### Exercise task
Rewrite the lines below as a numbered list, starting at the line that contains "1108x623 pixels. At" and ending at the line that contains "pos(907,16)". Omit blank lines and leave the pictures out.

──────── Records for this task ────────

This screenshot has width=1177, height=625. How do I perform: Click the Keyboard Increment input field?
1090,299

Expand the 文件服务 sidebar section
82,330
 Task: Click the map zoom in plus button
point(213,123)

────────
──────── Records for this task ────────

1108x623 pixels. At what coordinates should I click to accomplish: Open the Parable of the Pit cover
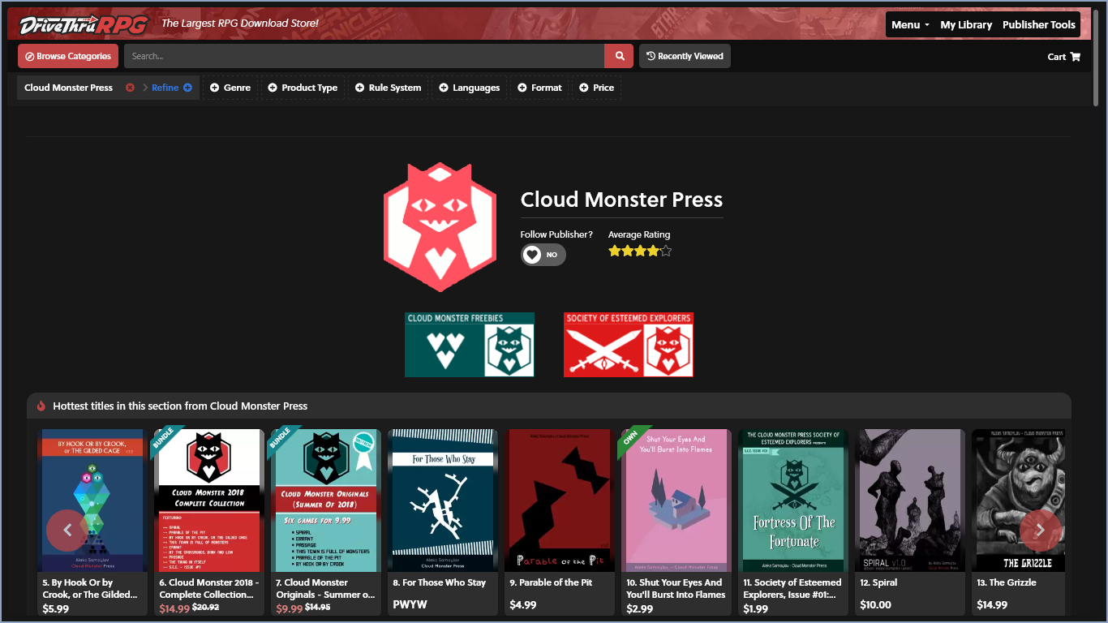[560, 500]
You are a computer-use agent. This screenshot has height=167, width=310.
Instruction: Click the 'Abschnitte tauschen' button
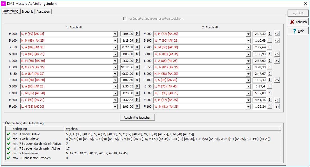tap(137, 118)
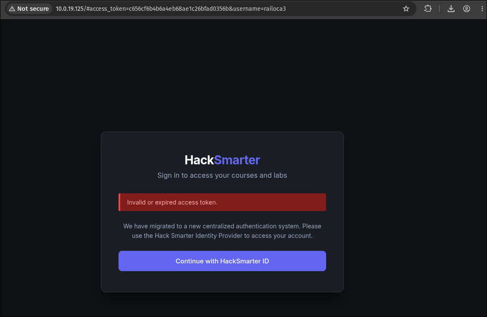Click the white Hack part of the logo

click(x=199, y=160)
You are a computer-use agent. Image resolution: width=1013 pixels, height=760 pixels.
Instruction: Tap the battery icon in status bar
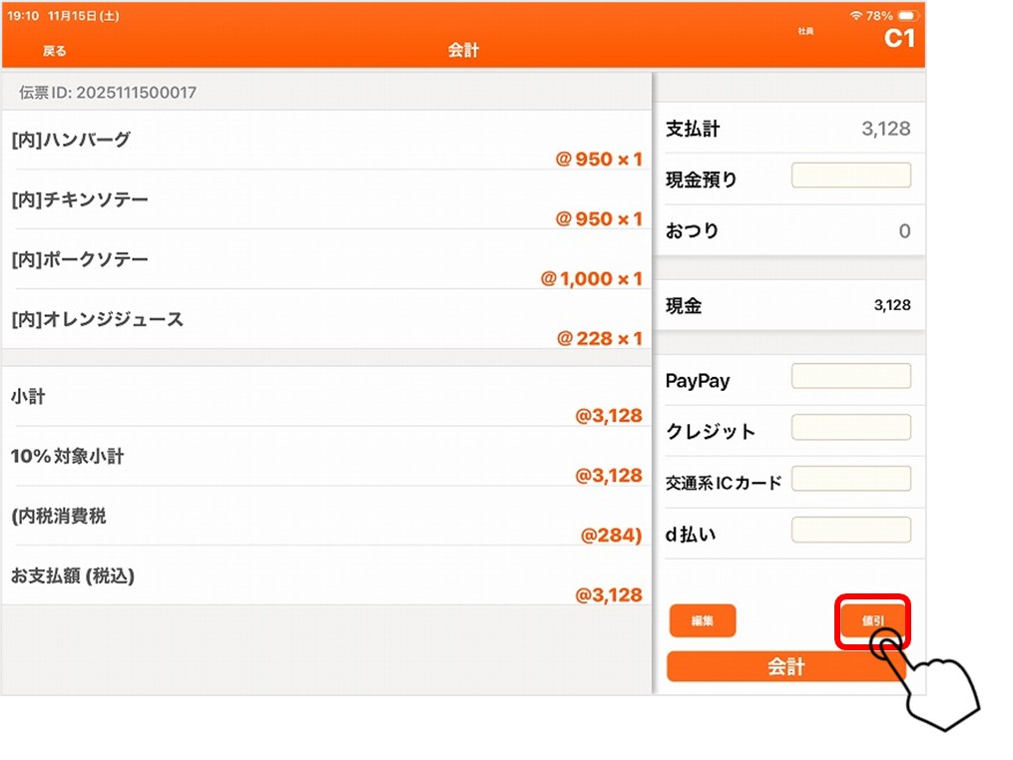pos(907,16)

────────

### Finished task
1. 1108x623 pixels. At what coordinates should I click to accomplish: Open the Parable of the Pit cover
2. [560, 500]
3. You are a computer-use agent. This screenshot has height=167, width=310.
4. Instruction: Click the 'Abschnitte tauschen' button
5. tap(137, 118)
6. Click the white Hack part of the logo
7. click(x=199, y=160)
8. You are a computer-use agent. Image resolution: width=1013 pixels, height=760 pixels.
9. Instruction: Tap the battery icon in status bar
10. pos(907,16)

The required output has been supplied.